• _PAGE EXTRACT_
Double CRISPR/Cas9-knockout of ER chaperones, ERGIC transporters and GABARAPs reveal additive and dominant effect on FVIII secretion

S El Hazzouri

¹University Clinic Bonn, Institute of Experimental Haematology and Transfusion Medicine, Bonn, Germany

,

H Singer

¹University Clinic Bonn, Institute of Experimental Haematology and Transfusion Medicine, Bonn, Germany

,

R Al Rifai

¹University Clinic Bonn, Institute of Experimental Haematology and Transfusion Medicine, Bonn, Germany

,

N Nüsgen

¹University Clinic Bonn, Institute of Experimental Haematology and Transfusion Medicine, Bonn, Germany

,

M Rath

¹University Clinic Bonn, Institute of Experimental Haematology and Transfusion Medicine, Bonn, Germany

,

J Oldenburg

¹University Clinic Bonn, Institute of Experimental Haematology and Transfusion Medicine, Bonn, Germany

,

O El-Maarri

¹University Clinic Bonn, Institute of Experimental Haematology and Transfusion Medicine, Bonn, Germany

› Author Affiliations

Abstract

Full Text

Introduction: We previously demonstrated differential effects of single gene knockouts (SKOs) on FVIII secretion. SKOs of ER, ERGIC and autophagy-related proteins showed increasing (Calnexin, GABARAPL1, GABARAPL2, ATG7) or decreasing (Calreticulin, LMAN1, MCFD2, GABARAP) FVIII secretions. To further investigate potential additive or dominant effects, we generated double knockout (DKO) combinations.

Method: We have used CRISPR/Cas9 based technology for knockout generation in HEK293 cells, two-stage chromogenic assays to measure FVIII activity and secretion, and immunofluorescence (IF) imaging to asses FVIII intracellular localization, according to the standardized protocols established in our laboratory. Statistical analysis and Data visualization were carried out using GraphPad PRISM, Word Excel, Zen Blue 2.6 pro (Pearson’s Correlation Coefficients: PCC), and Qlucore omics explorer 3.6 softwares.

• _SUPPLIED RECORDS_
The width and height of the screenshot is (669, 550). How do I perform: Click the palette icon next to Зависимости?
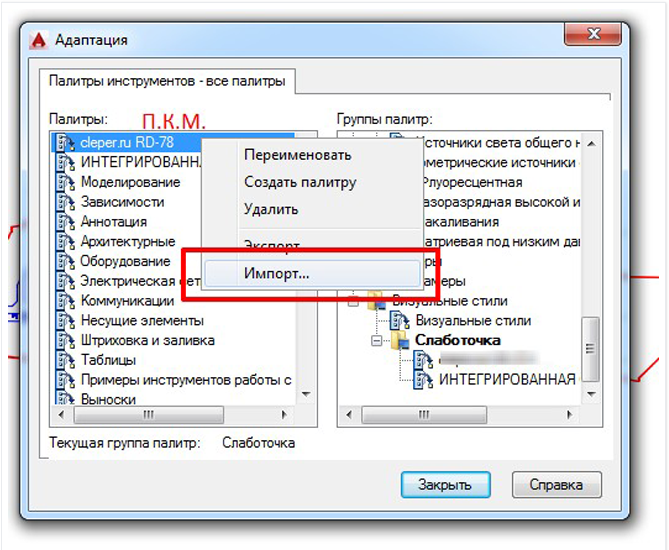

--

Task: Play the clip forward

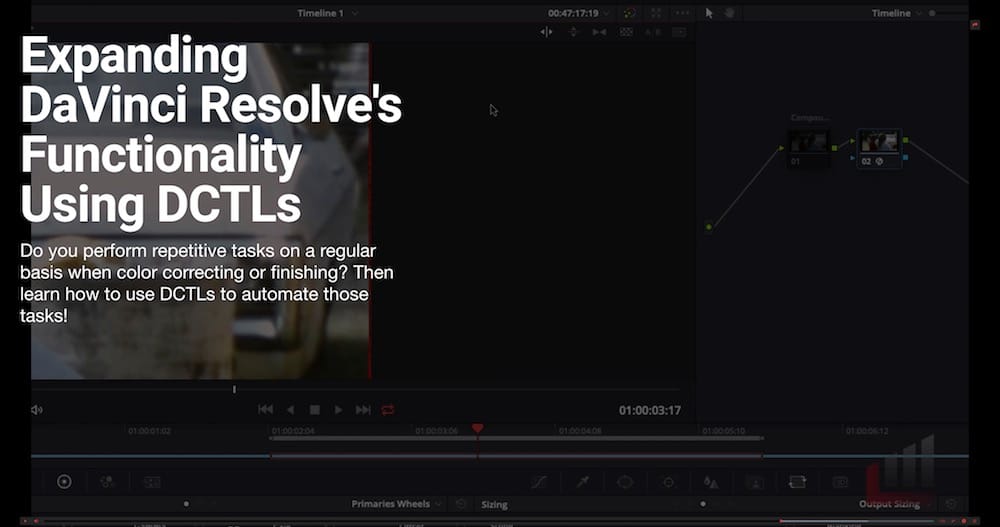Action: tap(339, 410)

• _WORK INSTRUCTION 1_
From the FVIII secretion abstract, write out the passage starting at "Introduction: We previously" and ending at "knockout (DKO) combinations.".
• _WORK INSTRUCTION 2_
Answer these questions from the FVIII secretion abstract:
(a) Which single knockouts decreased FVIII secretion?
(b) In what cells were the knockouts generated?
(c) At which institute are the authors based?

• _EXPECTED ANSWER 1_
Introduction: We previously demonstrated differential effects of single gene knockouts (SKOs) on FVIII secretion. SKOs of ER, ERGIC and autophagy-related proteins showed increasing (Calnexin, GABARAPL1, GABARAPL2, ATG7) or decreasing (Calreticulin, LMAN1, MCFD2, GABARAP) FVIII secretions. To further investigate potential additive or dominant effects, we generated double knockout (DKO) combinations.

• _EXPECTED ANSWER 2_
(a) Calreticulin, LMAN1, MCFD2 and GABARAP
(b) HEK293 cells
(c) The Institute of Experimental Haematology and Transfusion Medicine, University Clinic Bonn, Bonn, Germany